Fr Giussani insists on the fact that we go to Christ through the sign of a companionship: belonging to a communion in which the person is fulfilled and gives his best. Does this seem to you a distinguishing note of the Movement compared to other lay experiences?
I think that the concepts of belonging and companionship acquire today a special importance not only for a Christian, but for every person as such. The prevailing culture of today generates weak, fragmented personalities, with no inner coherence and a fragile, confused identity. This is true also among Christians. The reason for this unsettling phenomenon lies, among other things, in the fact that many today lack a sense of “total” belonging, of being rooted in a reality (in a charism!) capable of giving true meaning and profound unity to a person’s existence. Many people refuse any form of belonging out of fear of losing their own freedom. Instead, the reverse is true. Without living an experience of belonging, understood in the sense I just described, a person’s integrity and human freedom are today more than ever exposed to great risks. It is precisely thanks to belonging to a movement, thanks to a human companionship that is not generic, that so many people have been able to rediscover and reinforce their own identity as persons and as Christians. They have been able to encounter Christ as a living Person and Christianity not as an historical museum piece, but as an event really present in our life, capable of transforming it in a radical way. In this sense the ecclesial movements are privileged environments of formation, of human and Christian growth. Finally, one more brief consideration: today we sometimes hear that for a Christian, it is enough to belong “normally,” “without adjectives,” to the parish without any mediation through a group. Statements of this sort betray a lack of understanding of the role of charisms in Christian life. The charism of a movement is nothing but a sort of catalyst that makes the fundamental belonging which springs forth from the sacrament of Baptism more vital and profound.

Twenty years of life for the Fraternity... In an experience of Christian education, what is the value of its history?
Twenty years of life for the Fraternity of CL remind us of the importance of memory in Christian life.
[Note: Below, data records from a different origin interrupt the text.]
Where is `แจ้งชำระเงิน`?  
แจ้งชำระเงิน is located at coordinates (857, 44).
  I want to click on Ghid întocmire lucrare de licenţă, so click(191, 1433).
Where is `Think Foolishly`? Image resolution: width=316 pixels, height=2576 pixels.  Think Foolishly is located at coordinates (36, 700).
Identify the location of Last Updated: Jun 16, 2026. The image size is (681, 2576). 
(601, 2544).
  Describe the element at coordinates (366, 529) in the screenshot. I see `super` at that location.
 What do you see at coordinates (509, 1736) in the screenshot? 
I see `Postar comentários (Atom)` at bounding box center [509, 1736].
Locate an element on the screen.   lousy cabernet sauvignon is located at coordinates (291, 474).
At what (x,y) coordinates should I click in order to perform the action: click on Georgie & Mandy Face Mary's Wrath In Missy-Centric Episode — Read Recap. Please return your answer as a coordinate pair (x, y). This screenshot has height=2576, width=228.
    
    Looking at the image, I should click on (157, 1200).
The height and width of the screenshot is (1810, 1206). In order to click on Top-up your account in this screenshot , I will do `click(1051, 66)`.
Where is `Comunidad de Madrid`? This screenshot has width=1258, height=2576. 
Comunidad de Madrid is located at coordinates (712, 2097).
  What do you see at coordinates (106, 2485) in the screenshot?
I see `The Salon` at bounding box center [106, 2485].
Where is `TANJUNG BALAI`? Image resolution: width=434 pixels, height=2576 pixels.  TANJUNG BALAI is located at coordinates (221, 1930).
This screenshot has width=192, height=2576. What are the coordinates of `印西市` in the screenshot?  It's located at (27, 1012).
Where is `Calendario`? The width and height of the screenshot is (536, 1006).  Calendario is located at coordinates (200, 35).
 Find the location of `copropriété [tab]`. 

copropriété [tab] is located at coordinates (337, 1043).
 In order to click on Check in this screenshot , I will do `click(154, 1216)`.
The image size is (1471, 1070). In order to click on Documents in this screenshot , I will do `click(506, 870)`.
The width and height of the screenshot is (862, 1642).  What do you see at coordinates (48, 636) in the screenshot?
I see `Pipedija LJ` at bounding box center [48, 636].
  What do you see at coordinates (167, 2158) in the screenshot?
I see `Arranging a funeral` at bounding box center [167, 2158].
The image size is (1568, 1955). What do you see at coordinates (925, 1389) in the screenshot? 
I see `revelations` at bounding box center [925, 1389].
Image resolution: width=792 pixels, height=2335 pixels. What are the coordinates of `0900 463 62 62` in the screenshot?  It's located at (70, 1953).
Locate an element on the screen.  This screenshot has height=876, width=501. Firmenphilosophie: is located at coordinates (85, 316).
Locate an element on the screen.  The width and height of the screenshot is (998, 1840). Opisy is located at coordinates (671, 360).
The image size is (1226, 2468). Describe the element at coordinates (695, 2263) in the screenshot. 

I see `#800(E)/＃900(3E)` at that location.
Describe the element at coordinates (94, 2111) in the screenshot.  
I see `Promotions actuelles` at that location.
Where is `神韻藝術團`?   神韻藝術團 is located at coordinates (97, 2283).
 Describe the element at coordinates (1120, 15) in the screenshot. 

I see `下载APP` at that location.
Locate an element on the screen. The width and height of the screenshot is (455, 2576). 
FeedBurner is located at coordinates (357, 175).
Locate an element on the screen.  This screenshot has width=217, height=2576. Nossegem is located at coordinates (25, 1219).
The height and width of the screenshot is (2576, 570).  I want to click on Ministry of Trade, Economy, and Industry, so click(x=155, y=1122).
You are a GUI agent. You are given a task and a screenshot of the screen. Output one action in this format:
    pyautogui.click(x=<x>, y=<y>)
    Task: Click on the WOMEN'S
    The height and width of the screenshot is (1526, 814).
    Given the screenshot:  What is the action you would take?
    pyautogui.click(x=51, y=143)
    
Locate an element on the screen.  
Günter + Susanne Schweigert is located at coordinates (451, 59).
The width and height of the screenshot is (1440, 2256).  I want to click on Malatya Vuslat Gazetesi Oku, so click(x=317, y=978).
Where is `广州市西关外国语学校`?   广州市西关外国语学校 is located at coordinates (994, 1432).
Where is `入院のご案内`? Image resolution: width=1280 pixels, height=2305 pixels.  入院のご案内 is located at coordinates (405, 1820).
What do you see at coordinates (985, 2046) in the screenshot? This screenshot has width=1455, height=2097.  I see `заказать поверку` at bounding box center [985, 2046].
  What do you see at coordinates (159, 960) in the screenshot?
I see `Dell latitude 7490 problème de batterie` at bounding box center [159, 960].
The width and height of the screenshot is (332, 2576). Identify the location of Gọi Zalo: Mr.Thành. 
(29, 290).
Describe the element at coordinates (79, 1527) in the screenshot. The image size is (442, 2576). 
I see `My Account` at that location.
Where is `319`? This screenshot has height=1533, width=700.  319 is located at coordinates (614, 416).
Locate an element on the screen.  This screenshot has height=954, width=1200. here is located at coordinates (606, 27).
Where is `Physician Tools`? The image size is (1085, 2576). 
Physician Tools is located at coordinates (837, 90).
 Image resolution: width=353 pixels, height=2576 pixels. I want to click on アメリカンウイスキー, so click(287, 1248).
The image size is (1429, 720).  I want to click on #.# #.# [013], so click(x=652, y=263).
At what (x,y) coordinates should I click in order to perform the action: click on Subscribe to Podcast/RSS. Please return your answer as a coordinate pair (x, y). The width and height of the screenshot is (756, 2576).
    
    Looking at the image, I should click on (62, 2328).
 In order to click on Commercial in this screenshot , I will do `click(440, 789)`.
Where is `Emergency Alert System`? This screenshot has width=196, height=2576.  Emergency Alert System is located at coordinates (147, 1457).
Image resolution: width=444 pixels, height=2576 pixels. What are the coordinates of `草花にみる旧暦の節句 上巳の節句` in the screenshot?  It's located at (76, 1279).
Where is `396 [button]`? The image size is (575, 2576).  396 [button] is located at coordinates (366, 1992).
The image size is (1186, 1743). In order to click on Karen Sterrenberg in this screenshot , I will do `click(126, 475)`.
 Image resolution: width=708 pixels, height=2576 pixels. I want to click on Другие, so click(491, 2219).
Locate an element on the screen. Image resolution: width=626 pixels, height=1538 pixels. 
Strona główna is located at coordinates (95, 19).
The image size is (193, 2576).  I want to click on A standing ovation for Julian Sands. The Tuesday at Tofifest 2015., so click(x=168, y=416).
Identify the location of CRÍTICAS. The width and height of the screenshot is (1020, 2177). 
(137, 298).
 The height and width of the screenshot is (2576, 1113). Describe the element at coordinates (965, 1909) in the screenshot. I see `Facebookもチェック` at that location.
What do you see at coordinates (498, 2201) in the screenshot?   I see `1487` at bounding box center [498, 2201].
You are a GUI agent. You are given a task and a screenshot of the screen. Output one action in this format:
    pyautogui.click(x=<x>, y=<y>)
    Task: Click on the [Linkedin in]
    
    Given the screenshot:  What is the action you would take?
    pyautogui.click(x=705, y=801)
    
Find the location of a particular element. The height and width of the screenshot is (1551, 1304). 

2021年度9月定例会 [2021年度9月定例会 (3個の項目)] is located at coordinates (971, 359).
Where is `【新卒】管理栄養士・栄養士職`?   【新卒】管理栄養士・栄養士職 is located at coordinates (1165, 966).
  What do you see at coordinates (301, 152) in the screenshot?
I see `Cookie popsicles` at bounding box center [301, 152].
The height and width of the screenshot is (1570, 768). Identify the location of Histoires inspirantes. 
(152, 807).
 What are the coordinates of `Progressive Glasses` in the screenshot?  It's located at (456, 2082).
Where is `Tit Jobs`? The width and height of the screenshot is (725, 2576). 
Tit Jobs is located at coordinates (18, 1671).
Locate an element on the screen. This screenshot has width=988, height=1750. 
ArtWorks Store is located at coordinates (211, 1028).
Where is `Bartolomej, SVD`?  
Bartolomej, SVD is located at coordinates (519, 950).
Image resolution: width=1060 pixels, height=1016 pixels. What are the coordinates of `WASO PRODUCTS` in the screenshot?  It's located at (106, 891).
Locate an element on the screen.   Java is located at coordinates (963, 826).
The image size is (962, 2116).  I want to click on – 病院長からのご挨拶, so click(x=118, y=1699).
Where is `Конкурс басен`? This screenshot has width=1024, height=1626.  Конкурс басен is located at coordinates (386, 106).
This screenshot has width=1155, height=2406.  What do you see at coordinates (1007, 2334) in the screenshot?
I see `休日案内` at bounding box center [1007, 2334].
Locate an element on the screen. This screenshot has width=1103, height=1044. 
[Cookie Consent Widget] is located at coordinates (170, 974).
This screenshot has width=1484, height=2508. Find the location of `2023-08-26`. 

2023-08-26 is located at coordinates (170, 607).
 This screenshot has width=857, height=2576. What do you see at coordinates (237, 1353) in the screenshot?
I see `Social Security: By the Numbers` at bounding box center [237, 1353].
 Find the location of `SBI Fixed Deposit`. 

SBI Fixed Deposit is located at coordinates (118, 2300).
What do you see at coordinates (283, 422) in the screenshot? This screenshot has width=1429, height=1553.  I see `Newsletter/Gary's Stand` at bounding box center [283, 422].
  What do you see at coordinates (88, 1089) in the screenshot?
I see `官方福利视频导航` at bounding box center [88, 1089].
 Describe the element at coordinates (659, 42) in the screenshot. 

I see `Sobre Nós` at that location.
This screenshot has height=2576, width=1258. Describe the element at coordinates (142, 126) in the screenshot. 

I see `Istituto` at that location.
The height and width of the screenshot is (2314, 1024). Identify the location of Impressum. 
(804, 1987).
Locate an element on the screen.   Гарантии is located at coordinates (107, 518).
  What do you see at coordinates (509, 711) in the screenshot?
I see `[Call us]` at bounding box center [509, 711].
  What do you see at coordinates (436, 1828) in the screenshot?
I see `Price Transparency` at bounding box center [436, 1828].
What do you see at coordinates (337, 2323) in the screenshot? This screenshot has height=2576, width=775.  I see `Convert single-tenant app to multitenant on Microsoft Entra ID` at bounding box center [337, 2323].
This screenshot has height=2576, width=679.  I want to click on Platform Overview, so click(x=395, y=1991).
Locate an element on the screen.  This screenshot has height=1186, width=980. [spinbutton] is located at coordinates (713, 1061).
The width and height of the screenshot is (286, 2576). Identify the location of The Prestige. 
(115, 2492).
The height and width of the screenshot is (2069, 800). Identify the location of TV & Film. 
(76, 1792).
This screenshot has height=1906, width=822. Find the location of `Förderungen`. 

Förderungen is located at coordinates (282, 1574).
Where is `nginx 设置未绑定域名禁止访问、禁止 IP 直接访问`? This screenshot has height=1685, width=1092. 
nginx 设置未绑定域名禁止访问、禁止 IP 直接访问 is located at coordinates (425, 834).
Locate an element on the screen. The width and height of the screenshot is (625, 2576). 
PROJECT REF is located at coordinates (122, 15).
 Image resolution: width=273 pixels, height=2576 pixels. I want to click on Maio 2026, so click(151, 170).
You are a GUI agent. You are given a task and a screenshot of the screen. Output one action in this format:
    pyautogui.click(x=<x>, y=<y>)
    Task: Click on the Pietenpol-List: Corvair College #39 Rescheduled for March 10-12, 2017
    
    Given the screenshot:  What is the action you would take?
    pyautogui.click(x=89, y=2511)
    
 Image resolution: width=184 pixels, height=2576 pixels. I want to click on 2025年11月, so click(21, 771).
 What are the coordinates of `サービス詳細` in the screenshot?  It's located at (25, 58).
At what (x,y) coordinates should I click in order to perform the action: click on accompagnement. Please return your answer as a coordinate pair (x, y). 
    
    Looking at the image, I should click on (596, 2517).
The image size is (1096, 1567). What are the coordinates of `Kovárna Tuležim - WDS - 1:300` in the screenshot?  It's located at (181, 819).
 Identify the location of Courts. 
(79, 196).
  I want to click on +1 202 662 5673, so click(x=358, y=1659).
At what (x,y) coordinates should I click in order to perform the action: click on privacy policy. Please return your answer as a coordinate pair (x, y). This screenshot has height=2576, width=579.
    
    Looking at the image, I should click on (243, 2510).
It is so important to know–like Mary of Nazareth–to preserve in one’s own heart the living memory of the great works that God chose to carry out in us and through us in the Church and in the world. As you celebrate this anniversary, look back with a sense of gratitude and wonder. And look to the future with great hope and a sense of responsibility. The Fraternity’s history is made up of so many personal histories. How many changed lives, how much zeal, how much generosity, how much evangelical radicalness! There is a lot to be thankful for to the Lord. The Fraternity of CL is a great workshop of faith, Christian education, and holiness. It is a profoundly ecclesial experience. This is what Msgr Giussani has always wanted. As long as I have known him, I have been filled with admiration for his thought, so rich, original, and profoundly rooted in the tradition of the Church, but above all I am impressed by his sense of the Church and his love for the person of the Holy Father. The twenty-year history of the Fraternity in serving the Gospel and the communion of the Church is long enough for the Church to verify and give important confirmation of the path you have chosen. And this confirmation has been voiced on various occasions also by the Successor of Peter. All that remains for me to say to the Fraternity is “Duc in altum!” Faithful to the charism of your Movement, “go out into the deep” with courage and generosity. The Church needs you!